Traumatismes de l’Histoire

La proposition n’était pas finalement aussi extravagante que cela, comme en témoigne le prix Nobel de littérature venu couronner cette vie dédiée à l’écriture. Aujourd’hui, on compte, à l’actif du lauréat, dix romans, mais aussi des nouvelles, des volumes d’essais sur la littérature et un dictionnaire Rushdie, intitulé Cambridge companion to Rushdie, très populaire parmi les étudiants des lettres outre-Manche.

Si les premiers romans de Gurnah, parus dès la fin des années 1980, s’inspirent de l’expérience autobiographique de l’auteur, des drames de migration et d’exil, l’œuvre devient, chemin faisant, plus sophistiquée et ample, avec des récits individuels s’inscrivant à l’intérieur des traumatismes de l’Histoire. Le jury suédois a salué pour sa part son « analyse pénétrante et sans concessions des effets du colonialisme et du destin des réfugiés écartelés entre cultures et continents ».

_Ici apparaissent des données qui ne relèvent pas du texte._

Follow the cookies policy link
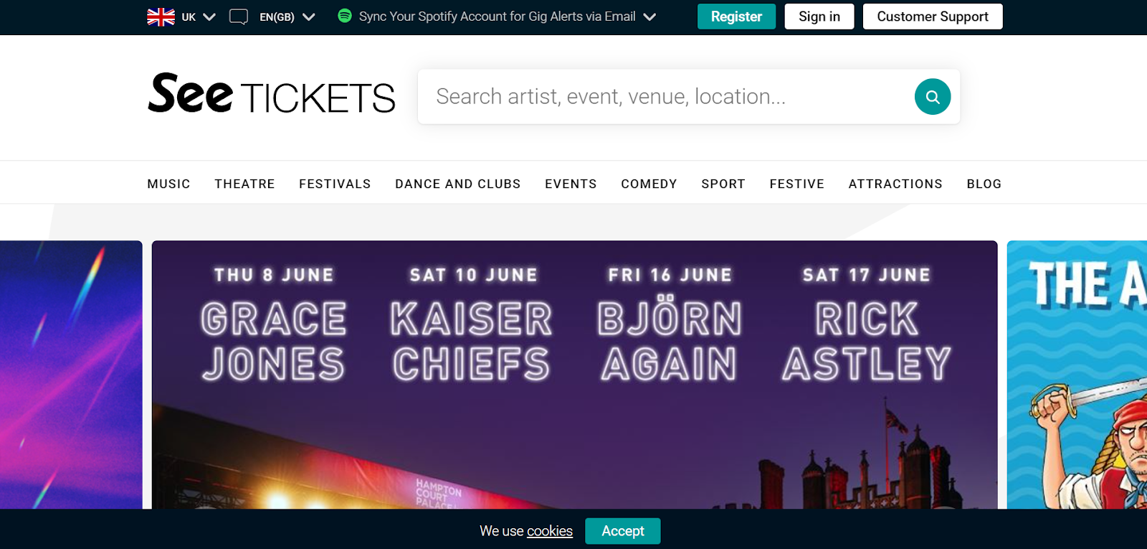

Un commentaire un peu réducteur, que l’auteur aime à nuancer parfois en attirant l’attention sur les mille autres dimensions de sa fiction. « J’aime croire que mes livres parlent aussi des relations humaines. Ils racontent comment les gens vivent, comment ils apprennent à pardonner, à être généreux, sans oublier les brutalités et les cruautés. Je n’écris pas seulement sur l’impérialisme et le colonialisme. J’explore les injustices perpétrées contre les enfants, contre les femmes, les humiliations que nous infligeons aux autres. Vous savez, les romans sont des artéfacts complexes, qui agissent sur de multiples dimensions. »

Récit d’exil et de mémoire

Paradis de Abdulrazak Gurnah
Paradis de Abdulrazak Gurnah © Denoël

Quatrième roman d’Abdulrazak Gurnah, Paradis qui a fait partie en 1994 de la short list du  Booker Prize  (équivalent britannique du Goncourt), illustre à merveille l’art narratif du romancier. C’est un récit d’exil et de mémoire, où l’action est doublée d’une réflexion sur l’ici et maintenant. Sa narration procède par strates et sédimentation, mêlant la petite et la grande histoire.

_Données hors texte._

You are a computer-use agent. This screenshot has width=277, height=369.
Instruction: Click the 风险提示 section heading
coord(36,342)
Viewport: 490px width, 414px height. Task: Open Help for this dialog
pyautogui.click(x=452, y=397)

Dans Paradis, l’histoire est racontée du point de vue d’un jeune adolescent de 12 ans, nommé Yusuf, qui quitte son village natal pour aller vivre en ville où il s’initie, à son corps défendant, à la corruption du monde. L’adolescent apprendra que ses parents l’ont vendu à un prêteur sur gages qu’il a longtemps appelé « mon oncle ». Le thème du roman est la perte de l’innocence, sur fond de violences et perte de repères propres à des périodes de grands bouleversements socio-politiques.

Campé dans l’Afrique de l’Est côtière de la fin du XIXe siècle, le récit de Yusuf fait la conjonction entre l’univers pré-colonial qui meurt et l’arrivée des Européens en Afrique. Nous sommes dans la Tanzanie de fin de siècle où le pouvoir est en train de passer des mains de l’élite marchande swahilie aux mains des conquérants allemands qui, après avoir assujetti la côte, sont en train de prendre le contrôle du commerce caravanier, longtemps dominé par les Arabes. C’est le crépuscule de la civilisation cosmopolite de caravanes et de villes côtières interconnectées par le commerce. 

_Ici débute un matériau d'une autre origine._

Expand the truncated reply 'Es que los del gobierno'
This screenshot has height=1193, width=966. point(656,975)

« Cette région de l’Afrique de l’Est où je campe mes récits est connectée à d’autres pays côtiers, nommément à la côte somalienne, à la côte saoudienne, au Moyen-Orient, aux États de l’Inde occidentale qui sont dotés d’une vaste façade sur l’océan Indien, raconte Gurnah. La civilisation côtière de l’Afrique orientale est métissée, avec des composantes arabes, indiennes, somaliennes... Les sociétés dont sont issus mes personnages sont porteuses de ces cultures mêlées. Ce sont des cultures cosmopolites, fécondes, dont les origines remontent loin dans l’histoire. Les faire connaître au grand public, telle était ma principale motivation pour écrire le roman Paradis. »

« Apocalypse now »

C’est dans un contexte quasi apocalyptique de fin de la civilisation marchande est-africaine que se déroule l’action de Paradis, roman au titre pour le moins ironique. Le Paradis de Gurnah est rongée par la corruption des âmes.  Gurnah rompt aussi avec le mythe du paradis de la négritude postcoloniale, en mettant en scène une expédition marchande où la caravane de Yusuf est prise d’assaut par des tribus hostiles et esclavagistes.

À la fois un roman d’idées et un roman d’actions, Paradis a été comparé à Au cœur des ténèbres de Conrad et au Monde s’effondre de Chinua Achebe. Le récit ne se réduit pas ici toutefois à la gravité des propos sur les mutations civilisationnelles et les dévastations qui les accompagnent. Conteur dans l’âme, Gurnah sait qu'un roman doit aussi plaire et refléter la vie dans toute son amplitude pour que son message puisse toucher le cœur de ses lecteurs, comme l’écrivain l’a expliqué dans son discours de réception du Prix Nobel en décembre dernier.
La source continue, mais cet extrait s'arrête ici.